Bauinsolvenzen belasten Betriebe massiv
Immer mehr Bauinsolvenzen treffen Österreichs Wirtschaft hart. Besonders Handwerks- und Gewerbebetriebe leiden unter hohen Forderungsausfällen, während Banken besser abgesichert sind. Die Folgen sind für viele existenzbedrohend.
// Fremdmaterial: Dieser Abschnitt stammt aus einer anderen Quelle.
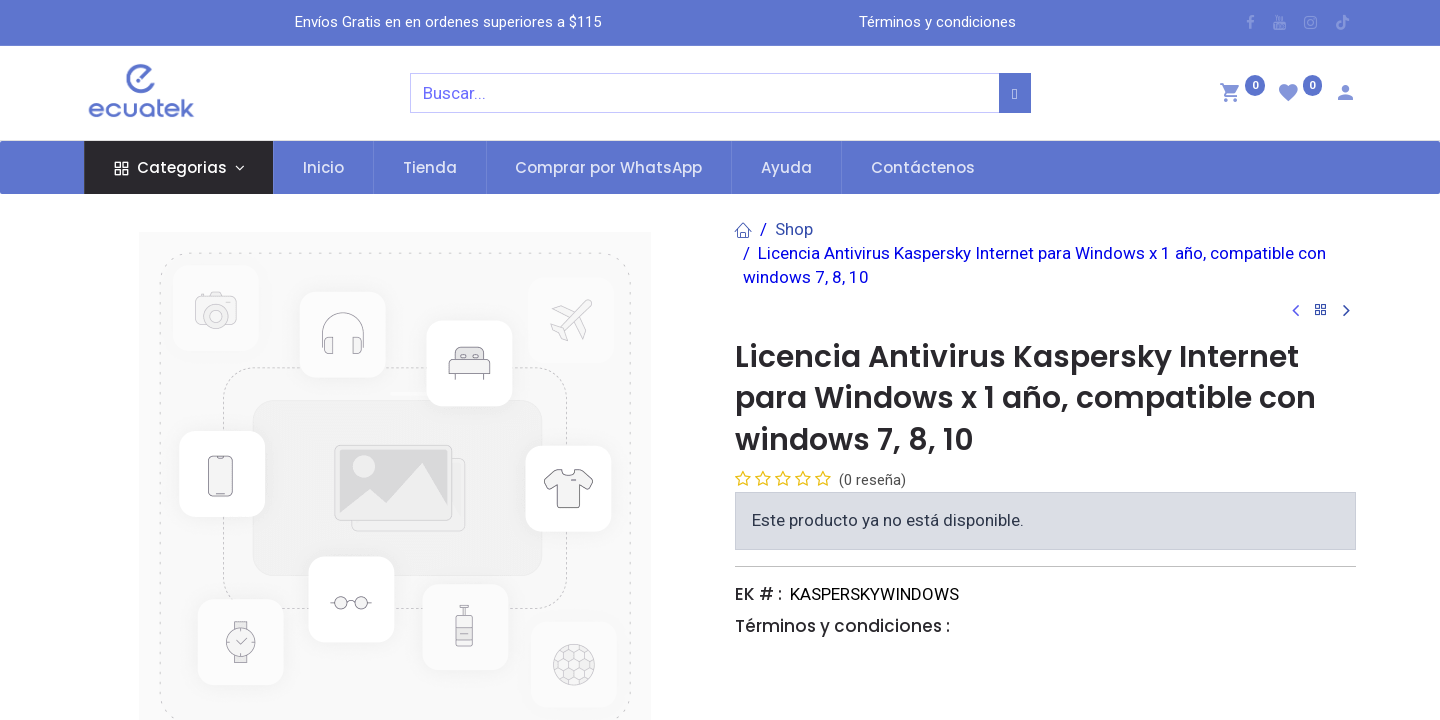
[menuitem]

Bauinsolvenzen: Warum kleine Betriebe besonders leiden
Seit einigen Jahren nehmen Bauinsolvenzen in Österreich deutlich zu, vor allem in der Bauträgerbranche. Für Gläubiger bedeutet das oft massive Verluste. Laut Kreditschutzverband liegt die Sanierungsquote häufig bei nur etwa 20 Prozent. Das heißt: Betriebe müssen rund 80 Prozent ihrer offenen Forderungen abschreiben. Besonders betroffen sind kleine Handwerks- und Gewerbebetriebe, die im Gegensatz zu Banken keine Sicherheiten wie Immobilien haben. Steigende Baukosten, hohe Zinsen und sinkende Nachfrage verschärfen die Lage zusätzlich und erhöhen den wirtschaftlichen Druck auf die gesamte Branche.